■ WHAT YOU NEED TO DO
Your answer is the lines below, exactly, from the one that contains "Task: Expand the PLATINUM" through the one that contains "The image size is (1011, 698).", both included.

■ RECORDS FOR PROCESSING
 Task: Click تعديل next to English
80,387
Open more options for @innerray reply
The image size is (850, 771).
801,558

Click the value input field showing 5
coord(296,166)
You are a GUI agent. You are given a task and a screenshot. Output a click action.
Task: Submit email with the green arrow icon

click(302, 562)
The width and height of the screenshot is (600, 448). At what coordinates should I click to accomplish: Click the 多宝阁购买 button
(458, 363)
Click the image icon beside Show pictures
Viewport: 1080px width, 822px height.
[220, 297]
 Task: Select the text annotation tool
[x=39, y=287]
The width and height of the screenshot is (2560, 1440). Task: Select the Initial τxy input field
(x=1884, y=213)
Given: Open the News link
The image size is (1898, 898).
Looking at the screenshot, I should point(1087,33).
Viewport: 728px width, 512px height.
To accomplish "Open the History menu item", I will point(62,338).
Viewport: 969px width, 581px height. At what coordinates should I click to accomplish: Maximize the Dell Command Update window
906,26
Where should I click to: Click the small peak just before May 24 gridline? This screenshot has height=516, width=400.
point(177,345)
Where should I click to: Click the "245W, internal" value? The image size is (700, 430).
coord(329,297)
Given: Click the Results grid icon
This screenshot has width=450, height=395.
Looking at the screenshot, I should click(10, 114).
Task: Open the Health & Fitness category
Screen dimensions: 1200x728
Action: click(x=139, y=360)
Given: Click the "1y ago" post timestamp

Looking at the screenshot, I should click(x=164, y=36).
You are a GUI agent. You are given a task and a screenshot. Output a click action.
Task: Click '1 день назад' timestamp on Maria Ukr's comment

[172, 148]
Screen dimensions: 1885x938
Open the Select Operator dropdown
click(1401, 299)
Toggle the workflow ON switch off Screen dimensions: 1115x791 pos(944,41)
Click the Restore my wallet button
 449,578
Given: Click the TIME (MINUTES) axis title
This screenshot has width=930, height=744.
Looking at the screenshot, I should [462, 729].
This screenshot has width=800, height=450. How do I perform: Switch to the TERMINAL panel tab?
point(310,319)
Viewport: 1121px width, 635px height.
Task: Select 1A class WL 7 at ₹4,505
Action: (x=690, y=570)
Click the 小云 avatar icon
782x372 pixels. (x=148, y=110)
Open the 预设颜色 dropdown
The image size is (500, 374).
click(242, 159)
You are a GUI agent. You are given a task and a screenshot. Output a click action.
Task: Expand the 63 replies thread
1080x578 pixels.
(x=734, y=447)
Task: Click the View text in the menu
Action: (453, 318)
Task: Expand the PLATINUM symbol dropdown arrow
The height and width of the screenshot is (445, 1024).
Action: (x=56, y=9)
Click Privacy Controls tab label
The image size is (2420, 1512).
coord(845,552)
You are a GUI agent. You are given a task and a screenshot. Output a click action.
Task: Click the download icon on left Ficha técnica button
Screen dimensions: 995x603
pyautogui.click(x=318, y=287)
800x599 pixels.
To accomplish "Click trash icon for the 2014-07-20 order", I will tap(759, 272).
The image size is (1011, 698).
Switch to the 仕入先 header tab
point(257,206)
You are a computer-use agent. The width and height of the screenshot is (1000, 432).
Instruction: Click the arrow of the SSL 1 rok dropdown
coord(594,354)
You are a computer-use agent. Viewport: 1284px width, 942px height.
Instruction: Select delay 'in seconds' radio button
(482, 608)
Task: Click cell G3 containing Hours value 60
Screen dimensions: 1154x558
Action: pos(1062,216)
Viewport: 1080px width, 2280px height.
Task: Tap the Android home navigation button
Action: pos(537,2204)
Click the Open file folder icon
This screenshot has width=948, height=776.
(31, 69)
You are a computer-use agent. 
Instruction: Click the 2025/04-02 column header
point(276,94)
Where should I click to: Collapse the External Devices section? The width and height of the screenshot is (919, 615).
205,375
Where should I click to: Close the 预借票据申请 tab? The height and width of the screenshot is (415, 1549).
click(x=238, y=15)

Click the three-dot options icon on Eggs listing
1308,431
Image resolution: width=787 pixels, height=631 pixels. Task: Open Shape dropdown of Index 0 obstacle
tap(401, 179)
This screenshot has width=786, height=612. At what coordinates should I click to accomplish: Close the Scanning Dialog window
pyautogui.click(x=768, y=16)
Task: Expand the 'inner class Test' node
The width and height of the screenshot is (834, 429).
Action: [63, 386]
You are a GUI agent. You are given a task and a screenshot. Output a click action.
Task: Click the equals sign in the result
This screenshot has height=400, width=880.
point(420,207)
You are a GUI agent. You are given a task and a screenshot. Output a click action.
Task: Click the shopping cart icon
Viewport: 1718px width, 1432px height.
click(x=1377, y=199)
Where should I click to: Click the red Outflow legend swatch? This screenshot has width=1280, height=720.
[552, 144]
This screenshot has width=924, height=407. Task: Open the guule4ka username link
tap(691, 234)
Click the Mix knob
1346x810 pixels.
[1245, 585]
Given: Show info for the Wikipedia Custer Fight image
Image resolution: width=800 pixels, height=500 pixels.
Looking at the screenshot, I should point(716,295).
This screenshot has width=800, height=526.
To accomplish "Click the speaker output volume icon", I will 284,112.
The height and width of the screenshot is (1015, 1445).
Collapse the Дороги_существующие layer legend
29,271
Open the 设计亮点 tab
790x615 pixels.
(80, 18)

■ REPLY TO THE TASK
Task: Expand the PLATINUM symbol dropdown arrow
The height and width of the screenshot is (445, 1024).
Action: (x=56, y=9)
Click Privacy Controls tab label
The image size is (2420, 1512).
coord(845,552)
You are a GUI agent. You are given a task and a screenshot. Output a click action.
Task: Click the download icon on left Ficha técnica button
Screen dimensions: 995x603
pyautogui.click(x=318, y=287)
800x599 pixels.
To accomplish "Click trash icon for the 2014-07-20 order", I will tap(759, 272).
The image size is (1011, 698).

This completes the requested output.